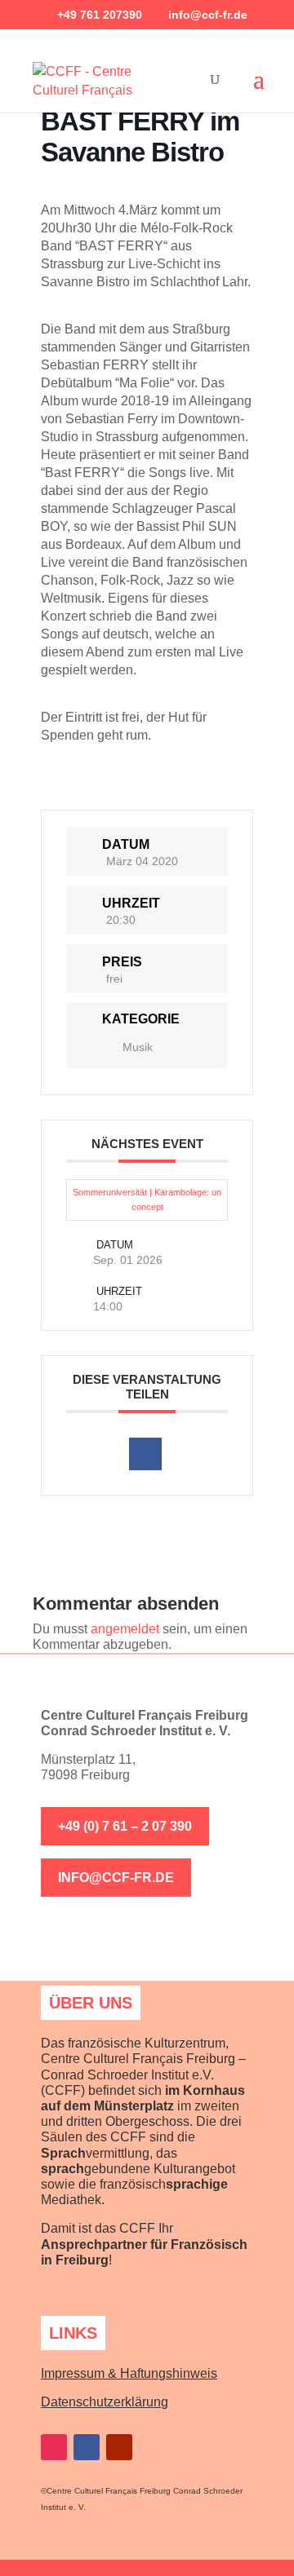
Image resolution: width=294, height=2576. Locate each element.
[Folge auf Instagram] (54, 2447)
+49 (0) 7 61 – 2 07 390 (125, 1826)
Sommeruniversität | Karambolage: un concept (147, 1199)
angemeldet (125, 1629)
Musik (137, 1047)
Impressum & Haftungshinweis (129, 2373)
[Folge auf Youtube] (119, 2447)
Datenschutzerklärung (104, 2402)
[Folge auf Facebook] (87, 2447)
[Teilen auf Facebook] (145, 1454)
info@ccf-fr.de (116, 1878)
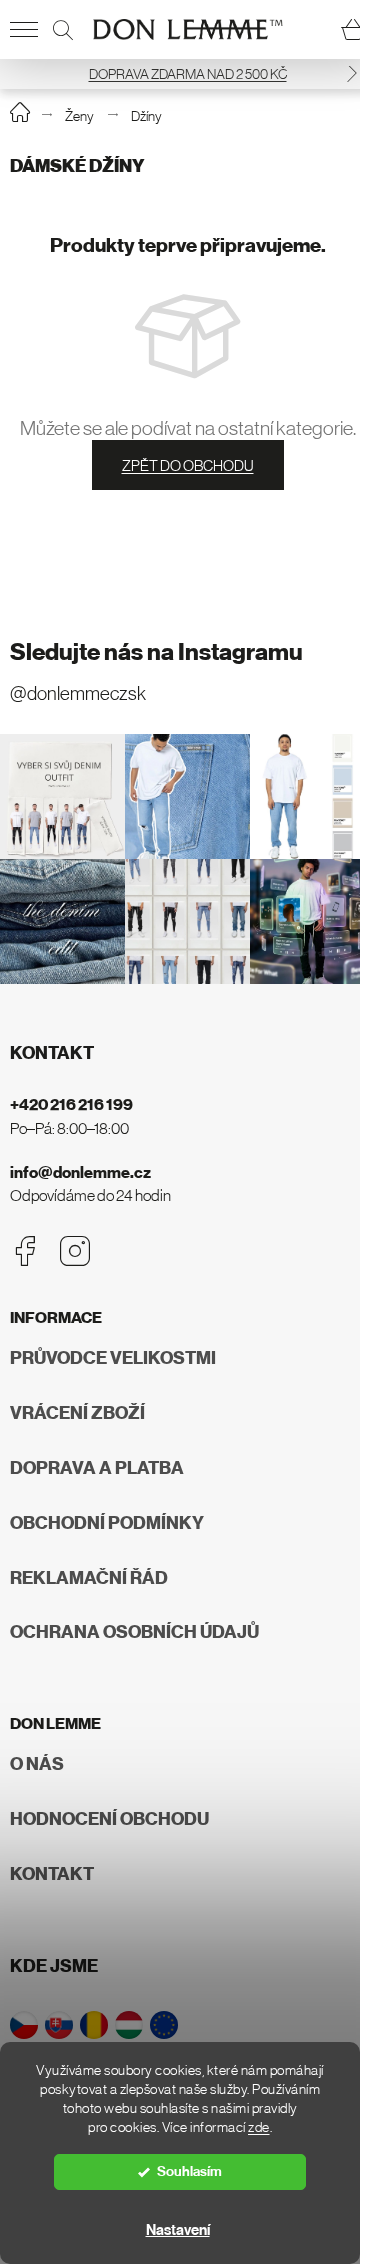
——————
• What is expected: Skipping all images, output the listing exactly.

• Task solution:
Image resolution: width=294, height=2576. Locate each element.
[Folge auf Instagram] (54, 2447)
+49 (0) 7 61 – 2 07 390 (125, 1826)
Sommeruniversität | Karambolage: un concept (147, 1199)
angemeldet (125, 1629)
Musik (137, 1047)
Impressum & Haftungshinweis (129, 2373)
[Folge auf Youtube] (119, 2447)
Datenschutzerklärung (104, 2402)
[Folge auf Facebook] (87, 2447)
[Teilen auf Facebook] (145, 1454)
info@ccf-fr.de (116, 1878)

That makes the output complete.